Monica Bergquist was born in South Dakota (b. 1981) and moved to Montana at age 16. Although she currently resides, works and plays in Helena, Montana with her family, she lived in Washington, Hawaii, Utah, New Hampshire and New York before settling back in Big Sky country. Monica has a BA in Fine Arts and a MS in Nutritional Science and is newly reemerging as an artist after a two decade hiatus.
How did you get into art?
I’ve always enjoyed creating and considered myself an artist from a young age. I succumbed to pressure to get a “real” job and changed direction after studying art in college for stability and worked in clinical and research dietetics after completing a coordinated Master’s program.

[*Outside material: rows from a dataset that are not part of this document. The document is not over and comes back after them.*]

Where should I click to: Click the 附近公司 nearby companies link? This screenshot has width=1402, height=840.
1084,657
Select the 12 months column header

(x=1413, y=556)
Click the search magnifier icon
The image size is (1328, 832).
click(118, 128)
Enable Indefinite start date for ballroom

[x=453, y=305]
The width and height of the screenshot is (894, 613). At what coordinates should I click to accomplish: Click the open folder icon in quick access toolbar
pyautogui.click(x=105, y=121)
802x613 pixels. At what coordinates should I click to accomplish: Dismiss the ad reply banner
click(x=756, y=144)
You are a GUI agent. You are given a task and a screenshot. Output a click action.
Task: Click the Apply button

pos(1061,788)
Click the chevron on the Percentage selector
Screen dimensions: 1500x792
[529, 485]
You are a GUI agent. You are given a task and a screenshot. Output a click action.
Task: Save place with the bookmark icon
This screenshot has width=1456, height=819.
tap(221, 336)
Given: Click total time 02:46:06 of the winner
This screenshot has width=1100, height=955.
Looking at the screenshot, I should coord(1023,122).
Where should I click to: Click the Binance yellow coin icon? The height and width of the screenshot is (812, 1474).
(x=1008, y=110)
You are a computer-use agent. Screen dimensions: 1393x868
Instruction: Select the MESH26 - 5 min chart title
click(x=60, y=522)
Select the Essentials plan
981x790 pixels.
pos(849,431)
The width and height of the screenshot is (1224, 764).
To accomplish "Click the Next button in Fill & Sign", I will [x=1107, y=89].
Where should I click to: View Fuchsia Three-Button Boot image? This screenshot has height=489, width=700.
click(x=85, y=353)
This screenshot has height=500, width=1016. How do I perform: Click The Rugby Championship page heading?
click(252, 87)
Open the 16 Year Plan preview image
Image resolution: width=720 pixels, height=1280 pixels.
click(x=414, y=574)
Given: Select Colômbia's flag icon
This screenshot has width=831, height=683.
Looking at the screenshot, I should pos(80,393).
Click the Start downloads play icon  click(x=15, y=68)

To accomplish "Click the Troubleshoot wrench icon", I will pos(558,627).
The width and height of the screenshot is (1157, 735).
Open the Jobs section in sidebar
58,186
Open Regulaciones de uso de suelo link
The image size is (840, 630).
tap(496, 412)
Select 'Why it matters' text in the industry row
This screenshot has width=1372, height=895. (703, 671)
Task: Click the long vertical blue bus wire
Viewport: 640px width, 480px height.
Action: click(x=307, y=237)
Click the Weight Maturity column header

After welcoming three kids to our family, and going through intense grief after my Mom passed away from cancer, I couldn’t ignore my calling to paint any longer. Now that my youngest goes to preschool some mornings, I’m doing what I feel I’m meant to do with my life.
How would you describe your style? What makes your work special?
I would describe my style as eclectic. Coming back to art, I’ve let perfection and realism go and I’m drawn to process-oriented fluid art, which is abstract, intuitive and exciting. I have compositions in mind when beginning, but flex with the materials I’m using. From the mixing and testing of color palettes, to adding texture, flinging and pouring paint to wild or detailed finish work with pencils, pens, brushes or palette knives - it’s all my jam. In order to work larger this year, I’ve worked on refining base recipes, often using house/latex paints, acrylic mediums and acrylics to stretch paints further. I also routinely add solvents, aerosol paints, graphite and/or charcoal plus paint markers and sometimes oil paints in my mixed media works. In addition, I also like doing slow grid oil paintings (like many small abstract paintings) that end up looking realistic and the occasional collage using varied materials.
How do you go about developing your work?
First, I work out color palettes and experiment on different substrates going from small to large and testing different recipes, styles and consistencies. Once paints and pigments are ready to go, I often add texture to the canvas or substrate before pouring large. Much of my work includes a portion of transparent base, which dries a sheer warm milky white. After the initial fluid art process dries, then I begin layering finish work and texture with mixed media until my vision is complete.
Who or what influences you?
My artist’s statement gets into this more, but I’m influenced by Complexity Theory and the notion that things self-organize. Complex systems aren’t purely orderly, or chaotic and often display transformation with all states present. Art, to me, makes sense of the world in a visual timeless way, but it’s also much deeper - colored by emotions, feelings and spirit that words cannot convey. How these numerous systems intertwine, layer, connect and portray themselves in an artistic way interests me. Paintings become their own ecosystem, just like the natural world, and we decide the scale. Is it macro- or microscopic and how does that make you feel? I believe fluid art allows me to visually portray this theory best. Artists in the fluid-art style I’ve learned from and get inspiration include US based fluid artist Sara Taylor and the Swedish artist Emma Lindström.
Make us curious. What are you planning to do next?
I’m currently working towards a large commission and completing a 60x72” pour (my largest to date). Hopefully more art shows soon! I also just started a 12-month art business coaching program to expand my reach and I’m just getting started! I can’t wait to see where this process takes me next.